Google’s kooky AI experiments offer a glimpse of how the technology actually works, which may prove increasingly important.
November 18, 2016

Google has released a handful of AI experiments that tap into advances in machine learning in creative ways.

They include Quick, Draw!, a game in which an algorithm tries to guess what you’re sketching, A.I. Duet, which lets you compose pieces of music with a creative computer, and ways to visualize how neural networks represent information and see the world.

The projects show off some new AI features Google has built into an overhauled cloud computing platform. But they also help make AI less mysterious, and hint at ways in which the technology may become more accessible to all of us.

Take Quick, Draw!, for example. You have 20 seconds to draw six simple objects, and a computer tries to guess what you’re working on in the allotted time. Under the hood, the game runs a learning system that Google uses for character recognition. The system analyzes not only the shape, but also the strokes you used to draw it. It’s a neat way to understand a machine-learning approach that’s used by millions on their smartphones. It’s also quite addictive, even if it always seems to mistake my ducks for potatoes.

The AI behind Quick, Draw! doesn't always see things your way.

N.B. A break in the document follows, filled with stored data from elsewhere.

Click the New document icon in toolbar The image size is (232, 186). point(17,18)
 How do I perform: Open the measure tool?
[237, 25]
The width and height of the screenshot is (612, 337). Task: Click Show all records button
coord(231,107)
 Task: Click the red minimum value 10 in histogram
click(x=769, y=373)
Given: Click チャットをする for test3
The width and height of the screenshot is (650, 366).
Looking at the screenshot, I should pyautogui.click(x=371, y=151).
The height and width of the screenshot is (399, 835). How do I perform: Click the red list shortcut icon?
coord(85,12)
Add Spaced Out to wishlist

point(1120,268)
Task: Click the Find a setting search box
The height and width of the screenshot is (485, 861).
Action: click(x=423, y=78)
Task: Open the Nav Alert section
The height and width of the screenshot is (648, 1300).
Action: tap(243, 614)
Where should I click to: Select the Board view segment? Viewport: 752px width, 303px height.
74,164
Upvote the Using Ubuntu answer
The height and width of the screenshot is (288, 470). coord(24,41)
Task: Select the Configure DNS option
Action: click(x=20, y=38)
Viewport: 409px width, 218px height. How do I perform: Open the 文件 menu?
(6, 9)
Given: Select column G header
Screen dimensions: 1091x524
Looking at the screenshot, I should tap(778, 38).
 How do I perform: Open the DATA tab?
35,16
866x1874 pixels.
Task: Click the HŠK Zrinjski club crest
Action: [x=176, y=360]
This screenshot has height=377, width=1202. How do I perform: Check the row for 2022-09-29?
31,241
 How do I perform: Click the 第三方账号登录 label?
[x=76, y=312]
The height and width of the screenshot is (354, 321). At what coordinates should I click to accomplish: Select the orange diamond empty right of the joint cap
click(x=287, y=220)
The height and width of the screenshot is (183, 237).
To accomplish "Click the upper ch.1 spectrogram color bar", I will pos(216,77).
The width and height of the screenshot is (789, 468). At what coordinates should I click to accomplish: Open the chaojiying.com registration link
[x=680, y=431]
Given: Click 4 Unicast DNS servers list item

In in A.I. Duets, you get to make music with an algorithm. Through an effort called Project Magenta, Google researchers are exploring ways of using neural networks to mimic human creativity. The results are fascinating, especially because how musical creativity works remains rather mysterious. Part of the motivation for Google's project, indeed, is exploring human intelligence by copying its musicality.

Among the projects aimed at elucidating the inner workings of neural networks is one called Visualizing High Dimensional Space. Created by several experts in data visualization, this effort shows how a large neural network stores and draws connections between different pieces of data.

The results are often beautiful, but they also highlight one way that we might be able to understand powerful machine-learning systems that would normally be inscrutable.

This could be pretty important for everyone. Imagine, for example, an algorithm that just flagged an apparently healthy patient as likely to develop a particular disease. The ability to inspect a network's inner connections could make that decision less difficult to understand, and make treatment easier to justify.

So if you want to understand the revolution in machine intelligence that’s upending just about every industry, Google's online AI laboratory is well worth a visit.